--- START ---
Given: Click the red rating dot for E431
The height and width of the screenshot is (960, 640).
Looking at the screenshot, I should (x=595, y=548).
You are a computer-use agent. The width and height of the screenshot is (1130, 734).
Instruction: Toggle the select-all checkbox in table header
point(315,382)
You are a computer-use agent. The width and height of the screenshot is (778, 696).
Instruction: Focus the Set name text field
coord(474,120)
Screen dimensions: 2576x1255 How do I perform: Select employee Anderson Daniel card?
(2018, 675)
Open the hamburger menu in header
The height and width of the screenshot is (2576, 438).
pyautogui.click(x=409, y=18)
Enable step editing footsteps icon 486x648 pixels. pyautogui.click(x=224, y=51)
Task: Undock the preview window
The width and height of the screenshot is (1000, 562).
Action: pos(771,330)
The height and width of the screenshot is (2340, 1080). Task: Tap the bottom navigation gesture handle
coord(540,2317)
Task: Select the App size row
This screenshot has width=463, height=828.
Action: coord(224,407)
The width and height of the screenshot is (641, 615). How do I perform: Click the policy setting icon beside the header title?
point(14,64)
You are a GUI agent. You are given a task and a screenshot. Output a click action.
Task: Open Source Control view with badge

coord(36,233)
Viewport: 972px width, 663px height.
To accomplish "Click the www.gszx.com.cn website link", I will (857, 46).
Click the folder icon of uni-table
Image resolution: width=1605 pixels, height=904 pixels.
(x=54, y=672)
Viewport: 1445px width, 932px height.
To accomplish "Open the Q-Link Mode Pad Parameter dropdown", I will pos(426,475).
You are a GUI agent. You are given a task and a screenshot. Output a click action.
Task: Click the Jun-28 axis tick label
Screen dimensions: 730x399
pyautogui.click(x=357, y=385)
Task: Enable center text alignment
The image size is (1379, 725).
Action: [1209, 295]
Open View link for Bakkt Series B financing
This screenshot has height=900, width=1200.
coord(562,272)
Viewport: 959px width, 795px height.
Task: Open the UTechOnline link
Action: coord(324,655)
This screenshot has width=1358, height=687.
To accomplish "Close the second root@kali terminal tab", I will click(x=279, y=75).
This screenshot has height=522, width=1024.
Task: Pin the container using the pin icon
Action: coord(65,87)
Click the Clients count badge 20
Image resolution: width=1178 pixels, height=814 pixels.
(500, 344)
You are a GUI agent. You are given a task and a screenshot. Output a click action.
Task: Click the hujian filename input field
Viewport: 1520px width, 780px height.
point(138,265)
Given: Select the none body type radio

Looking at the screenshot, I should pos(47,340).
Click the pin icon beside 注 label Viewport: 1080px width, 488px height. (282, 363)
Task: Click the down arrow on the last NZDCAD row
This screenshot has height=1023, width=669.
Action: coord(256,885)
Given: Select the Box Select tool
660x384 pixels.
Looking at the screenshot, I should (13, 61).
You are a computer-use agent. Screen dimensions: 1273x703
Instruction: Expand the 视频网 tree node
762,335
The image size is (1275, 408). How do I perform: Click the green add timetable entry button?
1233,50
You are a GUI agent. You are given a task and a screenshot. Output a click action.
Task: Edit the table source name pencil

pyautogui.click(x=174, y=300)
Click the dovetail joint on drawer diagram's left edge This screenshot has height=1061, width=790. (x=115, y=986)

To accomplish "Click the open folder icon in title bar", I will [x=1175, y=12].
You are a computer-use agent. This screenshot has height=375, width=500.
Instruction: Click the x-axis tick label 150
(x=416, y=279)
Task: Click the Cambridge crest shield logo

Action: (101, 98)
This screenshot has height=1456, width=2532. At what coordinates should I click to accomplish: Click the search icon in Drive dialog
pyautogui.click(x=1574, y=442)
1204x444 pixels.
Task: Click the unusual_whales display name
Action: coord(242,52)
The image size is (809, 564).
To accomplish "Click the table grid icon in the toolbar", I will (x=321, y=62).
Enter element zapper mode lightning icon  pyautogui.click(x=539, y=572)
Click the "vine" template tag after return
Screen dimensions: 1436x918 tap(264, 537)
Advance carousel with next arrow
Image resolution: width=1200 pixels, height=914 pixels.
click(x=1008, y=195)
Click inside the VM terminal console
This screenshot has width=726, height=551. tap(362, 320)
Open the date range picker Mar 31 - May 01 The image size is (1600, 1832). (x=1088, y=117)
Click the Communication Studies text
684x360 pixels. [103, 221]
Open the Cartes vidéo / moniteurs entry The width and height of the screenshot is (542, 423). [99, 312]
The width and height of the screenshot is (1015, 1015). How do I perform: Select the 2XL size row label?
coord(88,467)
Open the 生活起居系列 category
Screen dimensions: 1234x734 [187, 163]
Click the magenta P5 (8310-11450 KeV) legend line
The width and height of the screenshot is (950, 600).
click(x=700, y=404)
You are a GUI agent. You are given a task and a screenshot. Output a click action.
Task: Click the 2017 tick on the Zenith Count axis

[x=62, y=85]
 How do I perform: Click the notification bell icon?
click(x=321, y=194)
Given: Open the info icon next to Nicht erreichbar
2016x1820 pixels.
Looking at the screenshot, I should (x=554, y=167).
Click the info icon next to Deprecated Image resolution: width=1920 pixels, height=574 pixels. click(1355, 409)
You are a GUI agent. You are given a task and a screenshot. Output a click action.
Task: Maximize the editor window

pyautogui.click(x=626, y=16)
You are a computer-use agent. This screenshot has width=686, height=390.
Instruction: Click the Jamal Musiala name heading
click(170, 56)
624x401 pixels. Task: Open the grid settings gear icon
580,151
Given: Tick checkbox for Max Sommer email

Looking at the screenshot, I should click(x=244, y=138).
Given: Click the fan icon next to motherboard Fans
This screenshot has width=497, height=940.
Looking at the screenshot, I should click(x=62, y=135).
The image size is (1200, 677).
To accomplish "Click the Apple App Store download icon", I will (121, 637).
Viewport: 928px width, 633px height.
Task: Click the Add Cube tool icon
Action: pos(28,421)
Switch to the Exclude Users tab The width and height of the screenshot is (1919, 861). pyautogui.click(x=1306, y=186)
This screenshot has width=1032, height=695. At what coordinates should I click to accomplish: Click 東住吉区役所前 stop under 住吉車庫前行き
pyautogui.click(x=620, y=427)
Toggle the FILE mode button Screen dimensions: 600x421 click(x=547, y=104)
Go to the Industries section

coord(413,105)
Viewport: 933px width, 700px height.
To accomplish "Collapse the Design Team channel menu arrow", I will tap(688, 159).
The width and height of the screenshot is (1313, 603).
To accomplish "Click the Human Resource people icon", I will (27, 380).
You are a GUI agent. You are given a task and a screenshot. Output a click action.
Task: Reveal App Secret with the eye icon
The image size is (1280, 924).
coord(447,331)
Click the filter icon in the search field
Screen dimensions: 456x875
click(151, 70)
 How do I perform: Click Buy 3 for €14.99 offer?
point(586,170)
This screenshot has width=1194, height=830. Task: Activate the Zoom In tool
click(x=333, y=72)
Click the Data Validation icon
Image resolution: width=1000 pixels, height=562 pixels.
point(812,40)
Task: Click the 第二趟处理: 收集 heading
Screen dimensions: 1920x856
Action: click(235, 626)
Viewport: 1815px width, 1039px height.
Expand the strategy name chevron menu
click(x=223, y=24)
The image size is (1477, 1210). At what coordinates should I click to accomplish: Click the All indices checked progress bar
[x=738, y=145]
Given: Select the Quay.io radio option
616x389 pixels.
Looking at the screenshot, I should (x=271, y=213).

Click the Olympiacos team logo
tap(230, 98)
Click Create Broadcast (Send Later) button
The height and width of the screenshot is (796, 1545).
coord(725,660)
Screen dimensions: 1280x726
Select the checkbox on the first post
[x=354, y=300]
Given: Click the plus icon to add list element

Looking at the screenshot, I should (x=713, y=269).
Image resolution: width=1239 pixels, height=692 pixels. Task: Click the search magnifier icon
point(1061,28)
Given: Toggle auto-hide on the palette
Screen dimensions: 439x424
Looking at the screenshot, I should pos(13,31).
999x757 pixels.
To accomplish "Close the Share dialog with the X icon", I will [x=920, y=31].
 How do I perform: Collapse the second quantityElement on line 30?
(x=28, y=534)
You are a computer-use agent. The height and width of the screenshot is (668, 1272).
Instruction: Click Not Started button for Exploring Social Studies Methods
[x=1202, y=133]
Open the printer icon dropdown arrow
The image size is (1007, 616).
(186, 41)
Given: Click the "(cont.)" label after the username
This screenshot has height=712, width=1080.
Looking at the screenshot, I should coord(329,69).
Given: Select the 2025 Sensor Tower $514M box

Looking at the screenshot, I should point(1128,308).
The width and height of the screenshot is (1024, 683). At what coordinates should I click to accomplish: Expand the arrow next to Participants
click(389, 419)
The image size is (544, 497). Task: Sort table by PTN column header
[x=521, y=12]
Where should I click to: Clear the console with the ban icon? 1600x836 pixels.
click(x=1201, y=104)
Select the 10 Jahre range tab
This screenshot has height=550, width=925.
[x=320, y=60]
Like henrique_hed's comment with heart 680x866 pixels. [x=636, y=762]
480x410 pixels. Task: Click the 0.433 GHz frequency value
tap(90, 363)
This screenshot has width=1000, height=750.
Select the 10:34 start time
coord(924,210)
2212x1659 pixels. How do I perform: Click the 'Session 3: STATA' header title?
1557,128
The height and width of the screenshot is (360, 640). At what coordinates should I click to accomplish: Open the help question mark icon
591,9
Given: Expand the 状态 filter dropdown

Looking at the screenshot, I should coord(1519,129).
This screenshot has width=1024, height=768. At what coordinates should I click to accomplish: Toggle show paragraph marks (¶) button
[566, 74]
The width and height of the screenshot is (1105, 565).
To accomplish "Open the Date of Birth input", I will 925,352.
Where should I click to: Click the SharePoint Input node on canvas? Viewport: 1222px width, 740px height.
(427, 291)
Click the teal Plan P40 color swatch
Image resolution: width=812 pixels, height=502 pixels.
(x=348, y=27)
--- END ---
**The task**:
From the beginning of the listing above down to the line with "Open the hamburger menu in header", every line should be restated exactly.

**Written response**:
Given: Click the red rating dot for E431
The height and width of the screenshot is (960, 640).
Looking at the screenshot, I should (x=595, y=548).
You are a computer-use agent. The width and height of the screenshot is (1130, 734).
Instruction: Toggle the select-all checkbox in table header
point(315,382)
You are a computer-use agent. The width and height of the screenshot is (778, 696).
Instruction: Focus the Set name text field
coord(474,120)
Screen dimensions: 2576x1255 How do I perform: Select employee Anderson Daniel card?
(2018, 675)
Open the hamburger menu in header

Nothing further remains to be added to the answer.